From Absolom! Absalom! by William Faulkner:
There was something curious in the way they looked at one another, curious and quiet and profoundly intent, not at all as two young men might look at each other but almost as a youth and a very young girl might out of virginity itself -- a sort of hushed and naked searching, each look burdened with youth's immemorial obsession not with time's dragging weight which the old live with but its fluidity: the bright heels of all the lost moments of fifteen and sixteen.
Faulkner is a wonderful technician of the sentence, but I find his observations about human nature sometimes only a little above average. Not here. The fluidity of youthful moments is for me a very touching observation. Reminds me of Proust, with less romanticism.
I think what the sentence means is that the two characters are looking at each other with an earnestness and energy that comes from the youthful, innocent sense young people have that life has no special meaning from moment to moment -- it is "fluid.
The key to reading a Faulkner sentence is to understand that one sentence doesn't necessarily express only one thought or viewpoint. It may express several. The first half of the sentence, up to the dash, describes the way the two characters, Quentin and Shreve, are looking at one another. The second half is more Quentin's private idea, since the story is being told from Quentin's viewpoint. It expresses Quentin's feeling that the moment between them is slipping away even as it unfolds.
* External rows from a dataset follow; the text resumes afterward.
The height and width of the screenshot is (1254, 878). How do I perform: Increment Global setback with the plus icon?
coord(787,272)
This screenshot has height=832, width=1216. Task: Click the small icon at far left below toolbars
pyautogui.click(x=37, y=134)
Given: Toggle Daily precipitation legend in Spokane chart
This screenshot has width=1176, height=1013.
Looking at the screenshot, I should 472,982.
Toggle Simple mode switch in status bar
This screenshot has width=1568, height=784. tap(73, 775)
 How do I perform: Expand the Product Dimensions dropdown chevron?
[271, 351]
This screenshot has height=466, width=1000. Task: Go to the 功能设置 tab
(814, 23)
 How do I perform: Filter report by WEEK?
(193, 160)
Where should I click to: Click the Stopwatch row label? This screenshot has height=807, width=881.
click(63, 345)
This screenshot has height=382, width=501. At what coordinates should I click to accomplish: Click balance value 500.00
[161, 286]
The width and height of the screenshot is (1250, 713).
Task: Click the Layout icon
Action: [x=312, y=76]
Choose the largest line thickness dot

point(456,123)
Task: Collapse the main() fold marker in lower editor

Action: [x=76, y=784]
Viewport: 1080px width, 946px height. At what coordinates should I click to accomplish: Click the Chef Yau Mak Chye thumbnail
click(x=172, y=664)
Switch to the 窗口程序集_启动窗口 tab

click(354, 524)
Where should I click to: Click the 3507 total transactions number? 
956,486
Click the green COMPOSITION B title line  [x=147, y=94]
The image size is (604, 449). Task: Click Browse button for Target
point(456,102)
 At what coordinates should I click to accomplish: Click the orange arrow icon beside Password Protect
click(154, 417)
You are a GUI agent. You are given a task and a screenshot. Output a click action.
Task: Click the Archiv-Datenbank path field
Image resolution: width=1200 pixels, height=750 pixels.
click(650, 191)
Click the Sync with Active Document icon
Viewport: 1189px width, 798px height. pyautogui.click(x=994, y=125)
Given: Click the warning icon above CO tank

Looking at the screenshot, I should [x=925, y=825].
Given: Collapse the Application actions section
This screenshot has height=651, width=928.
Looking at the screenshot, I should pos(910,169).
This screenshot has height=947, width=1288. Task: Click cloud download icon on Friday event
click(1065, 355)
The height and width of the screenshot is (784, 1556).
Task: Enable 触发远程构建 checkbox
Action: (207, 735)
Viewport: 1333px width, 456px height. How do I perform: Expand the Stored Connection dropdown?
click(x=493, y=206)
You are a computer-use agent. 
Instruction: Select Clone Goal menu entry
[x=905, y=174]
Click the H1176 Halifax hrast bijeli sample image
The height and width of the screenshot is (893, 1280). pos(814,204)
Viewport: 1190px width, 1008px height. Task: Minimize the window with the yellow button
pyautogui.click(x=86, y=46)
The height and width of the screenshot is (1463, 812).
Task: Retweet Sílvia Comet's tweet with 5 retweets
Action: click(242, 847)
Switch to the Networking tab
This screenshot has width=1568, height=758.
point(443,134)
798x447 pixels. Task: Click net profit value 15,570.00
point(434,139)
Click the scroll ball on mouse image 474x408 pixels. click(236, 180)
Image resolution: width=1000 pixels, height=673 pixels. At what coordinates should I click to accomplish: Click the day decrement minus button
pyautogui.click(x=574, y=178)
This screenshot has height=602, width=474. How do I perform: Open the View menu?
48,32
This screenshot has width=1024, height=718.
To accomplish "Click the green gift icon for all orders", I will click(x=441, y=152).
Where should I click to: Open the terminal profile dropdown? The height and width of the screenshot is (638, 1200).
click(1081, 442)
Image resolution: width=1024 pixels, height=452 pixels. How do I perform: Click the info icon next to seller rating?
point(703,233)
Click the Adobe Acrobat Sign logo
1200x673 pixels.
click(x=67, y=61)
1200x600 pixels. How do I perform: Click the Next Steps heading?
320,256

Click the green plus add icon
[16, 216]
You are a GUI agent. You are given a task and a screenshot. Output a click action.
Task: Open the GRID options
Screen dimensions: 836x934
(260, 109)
This second half is not so much about his attitude towards Shreve as it is his own feeling about the moment. So I think the sentence starts out with a shared emotion between Quentin and Shreve, then slides into Quentin's viewpoint alone.
How do I know there is a viewpoint shift? I don't, but the sentiment gets too complicated and intimate to be an emotion unspoken yet shared between two people. So as it branches, or curls into a more refined thought after the dash, I think the feeling retracts into the mind of Quentin instead of being in the air between them.
Yeah, it's a tough nut to crack.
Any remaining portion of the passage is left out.